Look at sign-in success rate, average login time, recovery friction, and login-related ticket volume. If passkeys are deployed but the organisation still sees high failure rates, heavy support demand, or widespread fallback use, the implementation is incomplete or poorly governed. Adoption counts alone do not prove the programme is effective.
Why This Matters for Security Teams
Passkey performance is not a branding exercise. Security teams need evidence that authentication is reducing risk without creating hidden friction, because a deployment can look successful on paper while users quietly route around it with fallback methods, support workarounds, or recovery channels. Current guidance from NIST Cybersecurity Framework 2.0 emphasizes measuring outcomes, not just enabling controls, which maps well to passkeys: success rate, time to authenticate, and operational burden all matter.
NHIMG research on identity governance shows why adoption alone is an unreliable signal. In the Ultimate Guide to NHIs, only 5.7% of organisations report full visibility into their service accounts, a reminder that identity programmes often fail when teams track deployment counts instead of real control quality. The same mistake happens with passkeys when organisations celebrate rollout milestones but do not monitor recovery loops, fallback paths, or user friction. In practice, many security teams discover weak passkey governance only after help desk demand spikes or users start bypassing the intended login flow.
How It Works in Practice
Security teams should treat passkey health as an operational scorecard. Start with sign-in success rate, then break it down by device type, browser, app, location, and user population so you can see where failures cluster. Average login time matters because a secure method that is too slow will be abandoned. Recovery friction is equally important: if users repeatedly need reset links, device re-enrolment, or manual desk intervention, the programme is not stable.
Useful indicators usually include:
- Primary passkey success rate versus fallback password or OTP use.

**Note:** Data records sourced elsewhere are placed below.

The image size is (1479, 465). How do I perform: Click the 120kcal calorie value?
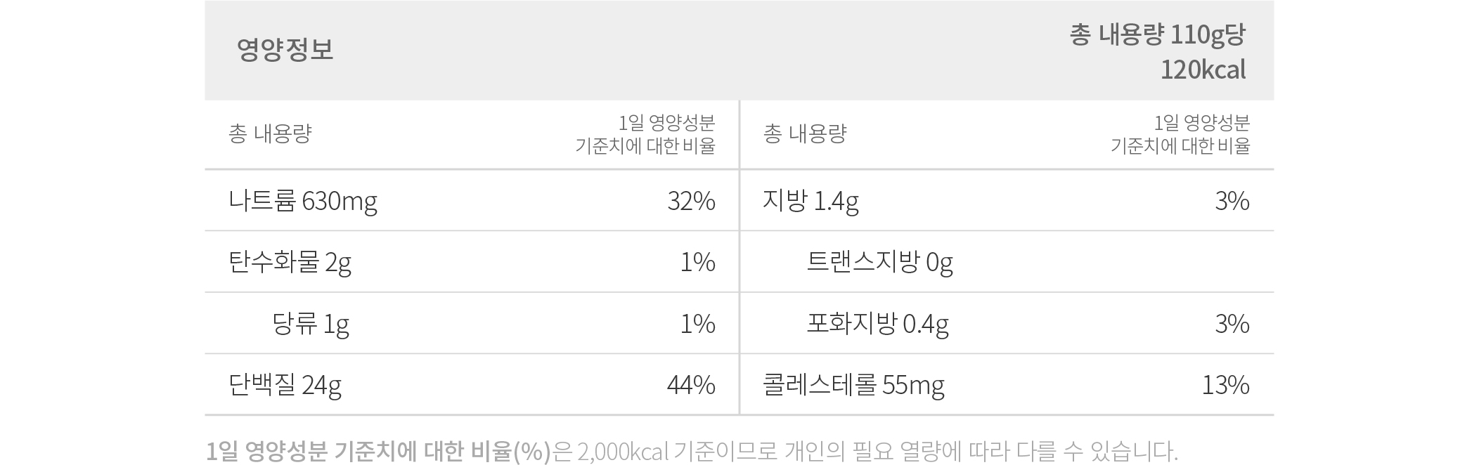coord(1203,70)
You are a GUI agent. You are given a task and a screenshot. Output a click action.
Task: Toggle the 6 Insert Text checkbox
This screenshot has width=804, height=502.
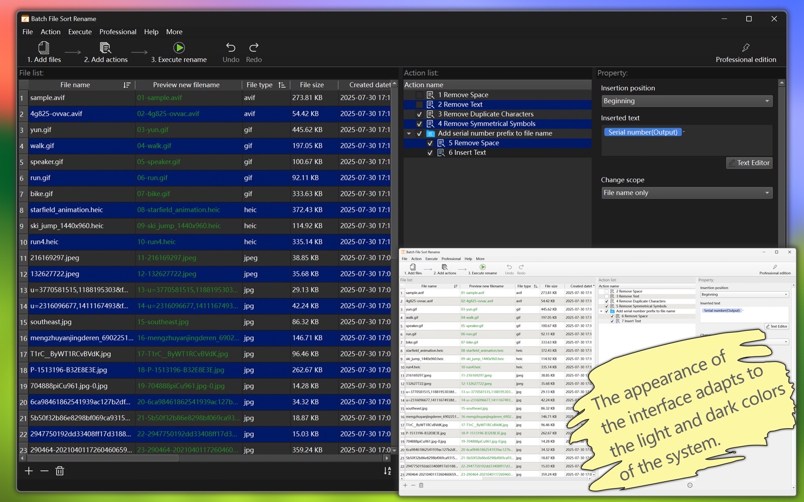pyautogui.click(x=430, y=153)
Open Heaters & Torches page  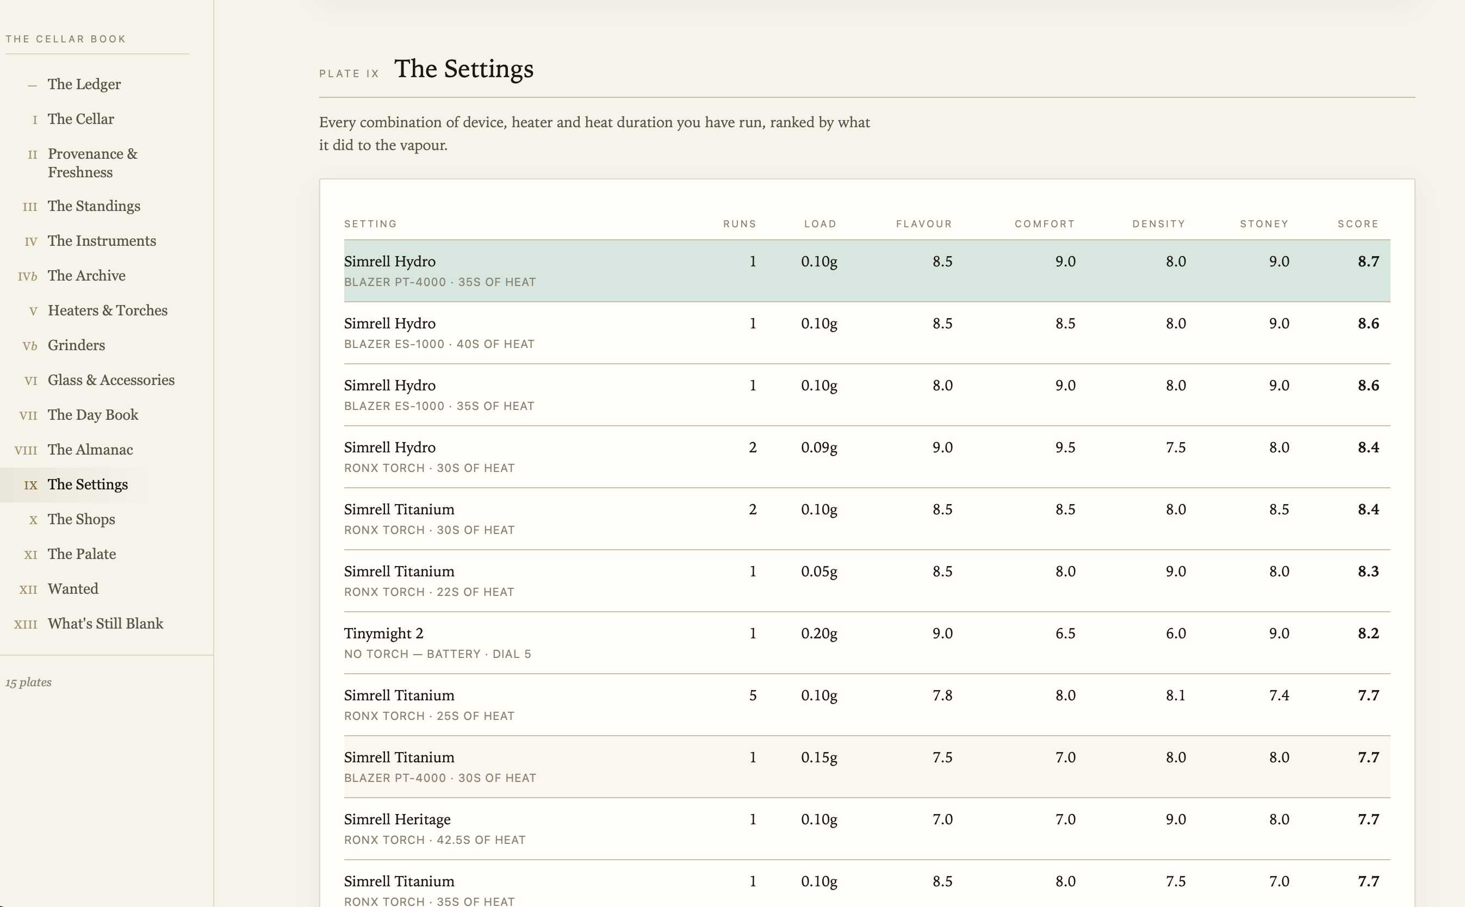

- Median time to complete sign-in, not just first-time registration.
- Volume and category of login-related tickets.
- Recovery completion rate after lost-device or device-migration events.
- Share of users who can complete login without support.
Teams also need policy and assurance controls. NIST Cybersecurity Framework 2.0 is helpful here because it pushes organisations toward continuous monitoring and governance rather than one-time deployment checks. For identity-specific design, the Ultimate Guide to NHIs reinforces a broader lesson: identity controls only work when they are observable, rotated or refreshed where relevant, and tied to lifecycle management. Passkeys should be reviewed in the same way, with dashboards that expose fallback rates, exception handling, and enrolment health.
These controls tend to break down in BYOD-heavy environments with inconsistent device posture because the same user may authenticate cleanly on one endpoint and fail repeatedly on another.
Common Variations and Edge Cases
Tighter passkey governance often increases support and rollout overhead, so organisations need to balance better assurance against user recovery complexity. That tradeoff is real, especially during migration periods when users are moving from passwords, MFA apps, or legacy federation to phishing-resistant sign-in.
Best practice is evolving for edge cases. There is no universal standard yet for how much fallback is acceptable, but excessive fallback use is a warning sign. If a high-value workforce still depends on passwords for recovery or cross-device access, the deployment is only partially effective. The same is true if the passkey flow works well for managed laptops but fails on mobile devices, shared workstations, or contractor accounts.
Security teams should also watch for false confidence. A high enrolment rate can hide poor actual use, and a low ticket count can simply mean users have given up on the feature. Current guidance from NIST Cybersecurity Framework 2.0 supports measuring outcome quality, while the Ultimate Guide to NHIs underscores the broader governance lesson: identity controls must be measured in operational reality, not just in rollout statistics. The question is not whether passkeys exist, but whether they are the default path, consistently usable, and resilient under recovery pressure.
Standards & Framework Alignment
This section maps relevant standards and security frameworks to the operational risks and controls described in this guidance.
NIST CSF 2.0, NIST CSF 2.0 and NIST AI RMF set the governance and control requirements practitioners need to meet.
| Framework | Control / Reference | Relevance |
|---|---|---|
| NIST CSF 2.0 | PR.AC-1 | Access control outcomes fit passkey success and fallback monitoring. |
| NIST CSF 2.0 | DE.CM-1 | Continuous monitoring is needed to spot passkey failures and drift. |
| NIST AI RMF | The govern function supports ownership and measurement of identity controls. |
Track authentication success and fallback use to verify access control is actually working.